* _ASSIGNMENT_:
Give back the entire listing verbatim.
GIVEN DATA Start Marker
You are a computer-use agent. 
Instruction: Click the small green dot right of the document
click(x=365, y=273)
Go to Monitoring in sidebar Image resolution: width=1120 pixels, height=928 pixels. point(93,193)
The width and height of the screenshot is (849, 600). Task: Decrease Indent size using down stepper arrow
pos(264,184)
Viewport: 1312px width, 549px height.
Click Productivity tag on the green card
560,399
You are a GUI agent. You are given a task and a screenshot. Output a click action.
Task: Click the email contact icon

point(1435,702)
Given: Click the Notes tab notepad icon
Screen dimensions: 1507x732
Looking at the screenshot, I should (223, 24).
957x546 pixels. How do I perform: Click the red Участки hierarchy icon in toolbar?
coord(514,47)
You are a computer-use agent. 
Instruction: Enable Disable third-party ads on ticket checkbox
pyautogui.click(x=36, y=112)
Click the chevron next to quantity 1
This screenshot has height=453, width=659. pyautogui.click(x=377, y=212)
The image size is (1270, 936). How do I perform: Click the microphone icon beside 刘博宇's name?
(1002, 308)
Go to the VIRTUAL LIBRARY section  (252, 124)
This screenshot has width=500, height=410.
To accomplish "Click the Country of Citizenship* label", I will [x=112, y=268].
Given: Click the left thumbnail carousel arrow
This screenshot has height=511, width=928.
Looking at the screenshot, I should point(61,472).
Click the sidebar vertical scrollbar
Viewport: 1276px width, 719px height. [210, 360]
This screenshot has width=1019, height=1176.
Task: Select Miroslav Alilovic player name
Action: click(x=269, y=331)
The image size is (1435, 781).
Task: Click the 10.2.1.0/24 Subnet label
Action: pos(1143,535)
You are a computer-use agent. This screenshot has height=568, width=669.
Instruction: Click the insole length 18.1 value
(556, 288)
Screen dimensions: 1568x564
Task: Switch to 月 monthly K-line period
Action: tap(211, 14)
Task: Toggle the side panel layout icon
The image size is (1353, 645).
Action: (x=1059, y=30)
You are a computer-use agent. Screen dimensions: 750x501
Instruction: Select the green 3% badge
GIVEN DATA End Marker
* _REPLY TO THE TASK_:
You are a computer-use agent. 
Instruction: Click the small green dot right of the document
click(x=365, y=273)
Go to Monitoring in sidebar Image resolution: width=1120 pixels, height=928 pixels. point(93,193)
The width and height of the screenshot is (849, 600). Task: Decrease Indent size using down stepper arrow
pos(264,184)
Viewport: 1312px width, 549px height.
Click Productivity tag on the green card
560,399
You are a GUI agent. You are given a task and a screenshot. Output a click action.
Task: Click the email contact icon

point(1435,702)
Given: Click the Notes tab notepad icon
Screen dimensions: 1507x732
Looking at the screenshot, I should (223, 24).
957x546 pixels. How do I perform: Click the red Участки hierarchy icon in toolbar?
coord(514,47)
You are a computer-use agent. 
Instruction: Enable Disable third-party ads on ticket checkbox
pyautogui.click(x=36, y=112)
Click the chevron next to quantity 1
This screenshot has height=453, width=659. pyautogui.click(x=377, y=212)
The image size is (1270, 936). How do I perform: Click the microphone icon beside 刘博宇's name?
(1002, 308)
Go to the VIRTUAL LIBRARY section  (252, 124)
This screenshot has width=500, height=410.
To accomplish "Click the Country of Citizenship* label", I will [x=112, y=268].
Given: Click the left thumbnail carousel arrow
This screenshot has height=511, width=928.
Looking at the screenshot, I should point(61,472).
Click the sidebar vertical scrollbar
Viewport: 1276px width, 719px height. [210, 360]
This screenshot has width=1019, height=1176.
Task: Select Miroslav Alilovic player name
Action: click(x=269, y=331)
The image size is (1435, 781).
Task: Click the 10.2.1.0/24 Subnet label
Action: pos(1143,535)
You are a computer-use agent. This screenshot has height=568, width=669.
Instruction: Click the insole length 18.1 value
(556, 288)
Screen dimensions: 1568x564
Task: Switch to 月 monthly K-line period
Action: tap(211, 14)
Task: Toggle the side panel layout icon
The image size is (1353, 645).
Action: (x=1059, y=30)
You are a computer-use agent. Screen dimensions: 750x501
Instruction: Select the green 3% badge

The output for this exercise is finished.